Aluminum hoods is one thing. Aluminum in the wheel wells is quite different. I wonder how it will hold up to rock chips and salt, road grime, etc... we'll find out in a few years one way or the other.
Well, that is why there are things called wheel well liners. Let's look at this at a different angle. The hood and fender wells on the front of my semi truck is fiberglass. You would think rocks would pretty well beat that up, especially since I run the truck down gravel roads a couple of times a week. But no, the wheel well liners protect it. Salt and road grime has less of an effect on aluminum than steel.
The auto and pickup OEM's are actually a little late to the party. Except for the hood on my semi truck which is fiberglass, the entire rest of the body is aluminum. The wheels are aluminum. The exposed side fuel tanks are aluminum. All the frame attached boxes are aluminum. Even the 5th wheel that has to pull a 53' long, 102" width trailer (aluminum plate trailer, all aluminum except axles) that has to haul 46,000+ regularly, is aluminum. Yep, Alcoa aluminum 5th wheel. The frame is steel, but I could have opted for an aluminum frame also. Price caused me to balk. Even the twin rear drive axles are aluminum housing Meritor 14x axles. One is going to have to explain why it is a semi truck primarily built of aluminum has no problem running 10-20 years in the rust belt, to the tune of 120,000+ miles a year, in rain, snow, salt and calcium chloride, and is not falling all apart.

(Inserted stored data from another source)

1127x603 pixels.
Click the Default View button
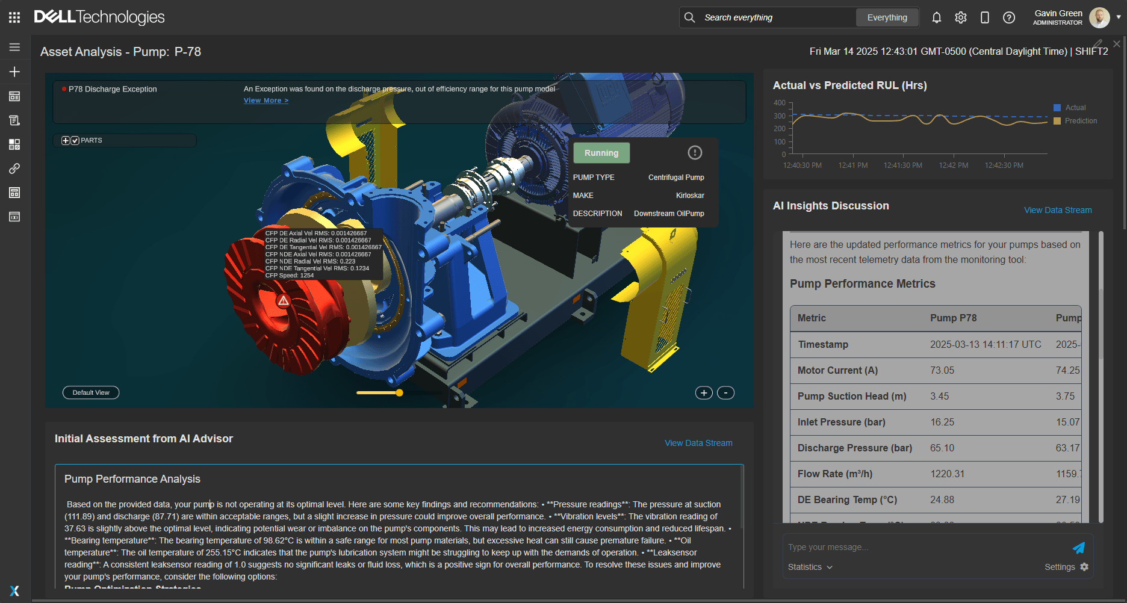91,392

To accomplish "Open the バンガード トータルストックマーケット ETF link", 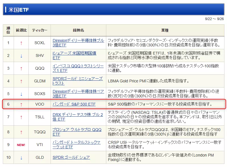I will 76,142.
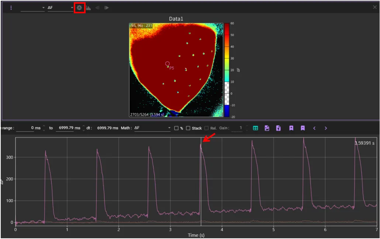This screenshot has width=380, height=239.
Task: Click the green table view icon
Action: coord(255,128)
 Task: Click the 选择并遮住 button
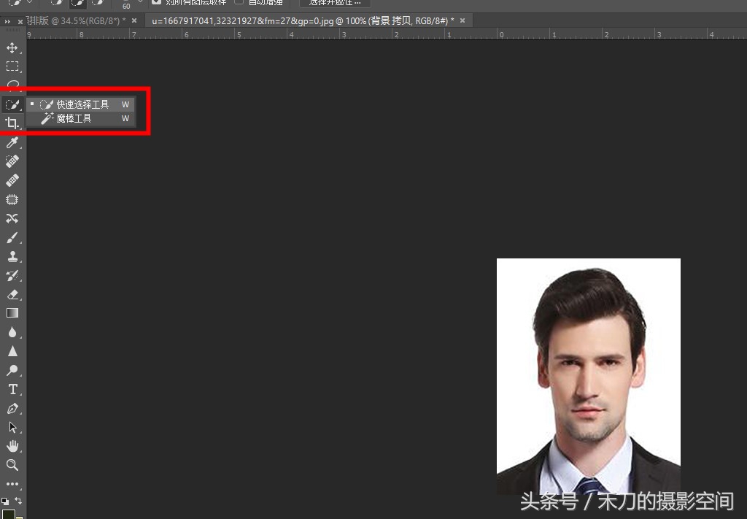[x=335, y=3]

Not quite sure why an aluminum pickup causes some to cringe. And it is pretty lame of GM to poke fun at it. Just because they don't have the candle power to do it themselves. Oh, in the spirit of full disclosure, I own a 2015 2500 Silverado, so I have standing to take all the shots I want at GM I wish.
And aluminum can't stand up as well as steel? Well the typical box van semi trailer, there is NO frame underneath! That's right! No frame except a couple of rails where the axles slide on. There are cross members under the floor, but the entire load and structural integrity of the tailer is done by the walls of the trailer. And plate trailers like I use, the walls are .5" thick aluminum panels riveted together. The cross members under the wood floor are aluminum, and again, riveted to the aluminum rail that attaches to the aluminum side wall panels. And I have no problem loading up ten 4500 lb steel coils for a customer, including the heavy forklift that is running in and out of the trailer loading them.